I am using Elastic 7.11 and I was trying to implement bucket_sort
in a field type date
and I couldn't, so I kind of workarrounded it haha, but I'm sure there is a more efficient way of doing it. This is the kind of documents I'm trying to agg
...,
"_source" : {
"status" : "Status3",
"emission_date" : "2021-06-30T11:53:38Z",
"procedureTime" : "",
"_rev" : "2-9b6766ed87afbbba3deff81b26bbd223",
"number" : 6,
"quota" : [
"General"
],
"user_by_procedure" : 1,
"active" : true,
"awaiting" : 0,
"event" : {
"date" : "2021-06-30T11:59:38Z",
"doc_type" : "Event",
"data" : {
"section" : "Caja",
"user" : "exost"
},
"name" : "Status3"
},
"category" : "",
"doc_type" : "Turn",
"room" : "",
"implementation" : "implementation_name",
"section" : "Caja",
"priority" : 0,
"csrfmiddlewaretoken" : "TOKEN",
"identifier" : "C6",
"procedure" : "CAJA"
}
These are my query
and aggs
GET /index_name/_search
{
"size": 0,
"query": {
"bool": {
"must": [
{
"match": {
"status": "status1 status2 status3 status4"
}
},
{
"match": {
"implementation": "implementation_name"
}
},
{
"range": {
"emission_date": {
"gte": "start_date",
"lte": "end_date"
}
}
}
]
}
},
"aggs": {
"group_by_emission_date": {
"aggs": {
"group_by_implementation": {
"aggs": {
"group_by_identyfier": {
"aggs": {
"sort_by_occurrence": {
"aggs": {
"group_by_status": {
"terms": {
"field": "status.keyword"
}
}
},
"date_histogram": {
"field": "event.date",
"fixed_interval": "1s",
"min_doc_count": 1,
"order": {
"_key": "desc"
}
}
}
},
"terms": {
"field": "identifier.keyword"
}
}
},
"terms": {
"field": "implementation.keyword"
}
}
},
"date_histogram": {
"field": "emission_date",
"fixed_interval": "1s",
"min_doc_count": 1
}
}
}
}
I can't avoid that much of grouping arguments because of the lack of an identifier from the source. But that's not the issue. As you can see I'm using two times date_histogram
, but the second one on event.date
("sort_by_occurrence") is the one I'm not sure of. What I want is to get the last occurrence (aka: status1, status2, etc) of the event
field, so I grouped them by 1 second interval and I will then, with some logic, get the last "Status" of the event.
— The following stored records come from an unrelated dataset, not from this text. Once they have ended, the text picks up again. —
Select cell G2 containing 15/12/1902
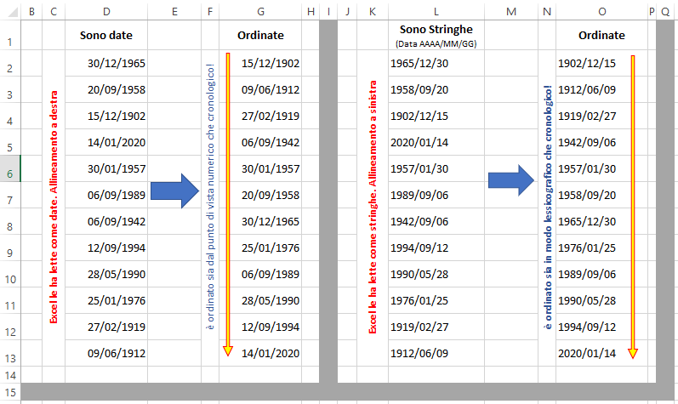This screenshot has width=678, height=404. point(270,63)
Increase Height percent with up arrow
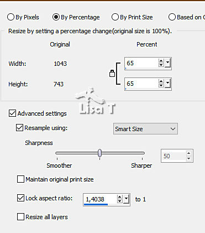 click(x=161, y=81)
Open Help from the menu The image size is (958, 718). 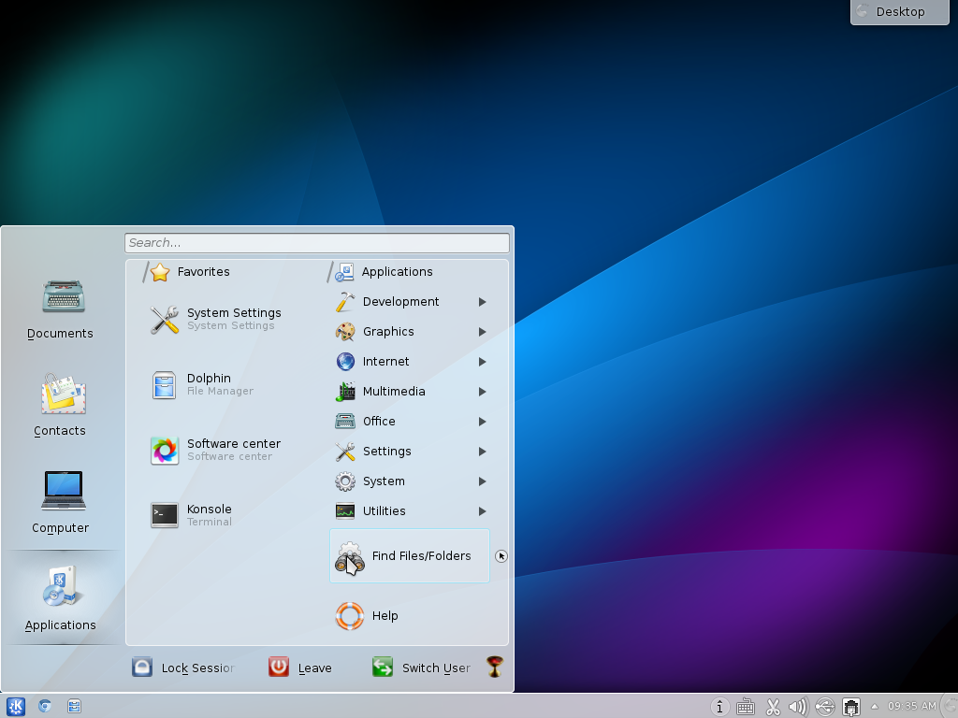click(x=384, y=616)
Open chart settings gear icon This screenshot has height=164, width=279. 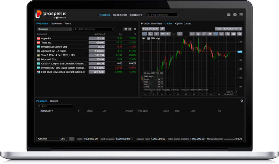tap(239, 34)
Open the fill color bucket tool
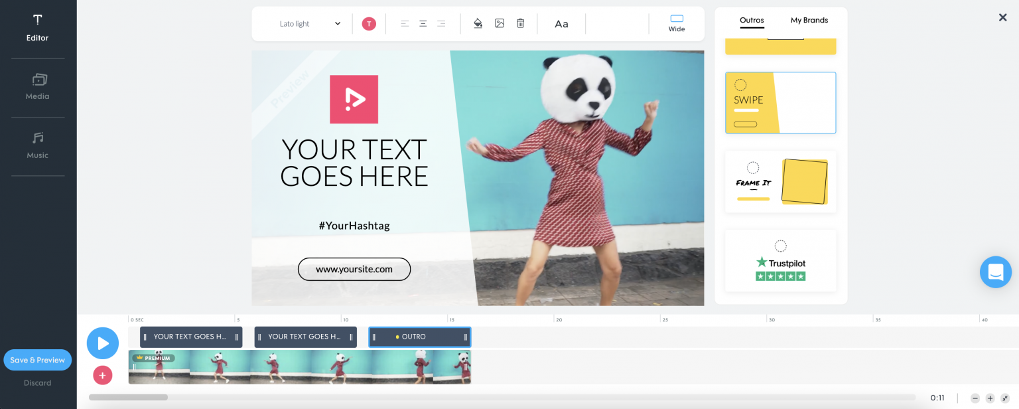Image resolution: width=1019 pixels, height=409 pixels. pyautogui.click(x=478, y=24)
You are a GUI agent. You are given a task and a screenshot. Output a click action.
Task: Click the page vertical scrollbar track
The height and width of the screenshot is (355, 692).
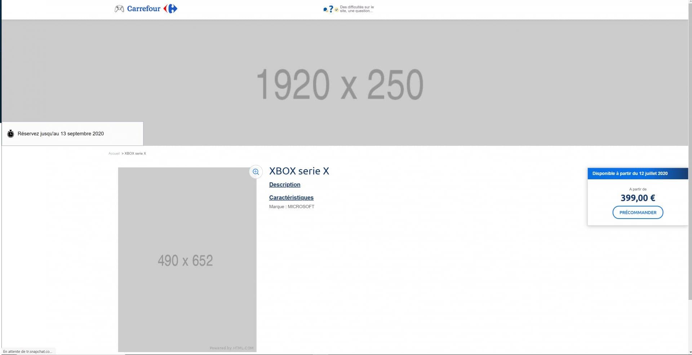coord(690,325)
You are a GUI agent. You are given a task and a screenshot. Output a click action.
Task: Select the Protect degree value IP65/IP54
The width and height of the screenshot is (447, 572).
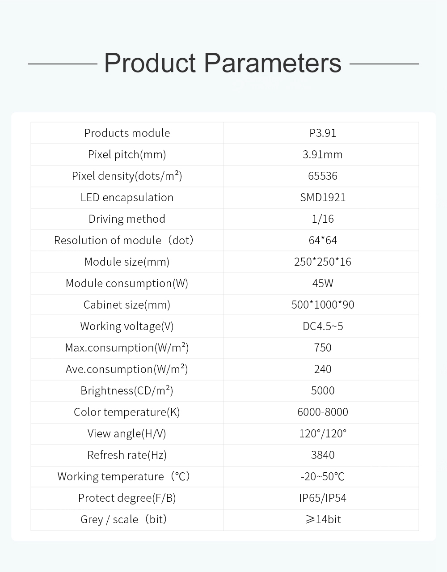tap(322, 498)
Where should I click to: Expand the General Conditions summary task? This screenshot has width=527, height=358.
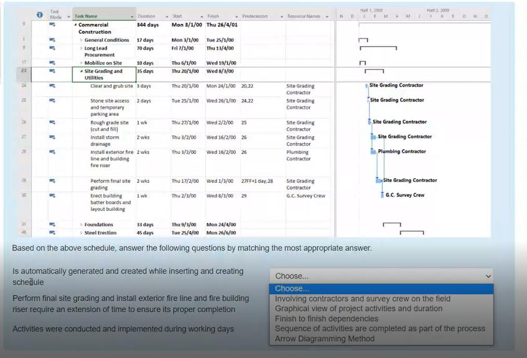coord(81,40)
And what I get back is OK:
"group_by_emission_date" : {
"buckets" : [
{
"key_as_string" : "2021-06-30T11:45:22.000Z",
"key" : 1625053522000,
"doc_count" : 4,
"group_by_implementation" : {
"doc_count_error_upper_bound" : 0,
"sum_other_doc_count" : 0,
"buckets" : [
{
"key" : "implementation_name",
"doc_count" : 4,
"group_by_identyfier" : {
"doc_count_error_upper_bound" : 0,
"sum_other_doc_count" : 0,
"buckets" : [
{
"key" : "C4",
"doc_count" : 4,
"sort_by_occurrence" : {
"buckets" : [
{
"key_as_string" : "2021-06-30T11:56:44.000Z",
"key" : 1625054204000,
"doc_count" : 1,
"group_by_status" : {
"doc_count_error_upper_bound" : 0,
"sum_other_doc_count" : 0,
"buckets" : [
{
"key" : "Status1",
"doc_count" : 1
}
]
}
},
{
"key_as_string" : "2021-06-30T11:55:43.000Z",
"key" : 1625054143000,
"doc_count" : 1,
"group_by_status" : {
"doc_count_error_upper_bound" : 0,
"sum_other_doc_count" : 0,
"buckets" : [
{
"key" : "Status2",
"doc_count" : 1
}
]
}
},
{
"key_as_string" : "2021-06-30T11:51:11.000Z",
"key" : 1625053871000,
"doc_count" : 1,
"group_by_status" : {
"doc_count_error_upper_bound" : 0,
"sum_other_doc_count" : 0,
"buckets" : [
{
"key" : "Status3",
"doc_count" : 1
}
]
}
},
{
"key_as_string" : "2021-06-30T11:47:34.000Z",
"key" : 1625053654000,
"doc_count" : 1,
"group_by_status" : {
"doc_count_error_upper_bound" : 0,
"sum_other_doc_count" : 0,
"buckets" : [
{
"key" : "Status4",
"doc_count" : 1
}
]
}
}
]
}
}
]
}
}
]
}
}
event.date
mapping:
{
"index_name" : {
"mappings" : {
"event.date" : {
"full_name" : "event.date",
"mapping" : {
"date" : {
"type" : "date"
}
}
}
}
}
}
I'm using date_histogram
for something it's not supposed to, and couldn't get working bucket_sort
on event.date
. I do also don't care about the other statuses that happened before the last one, but i can't truncate them using date_histogram
.
I hope the case is clear, and I'm deeply thankful for the help in advance.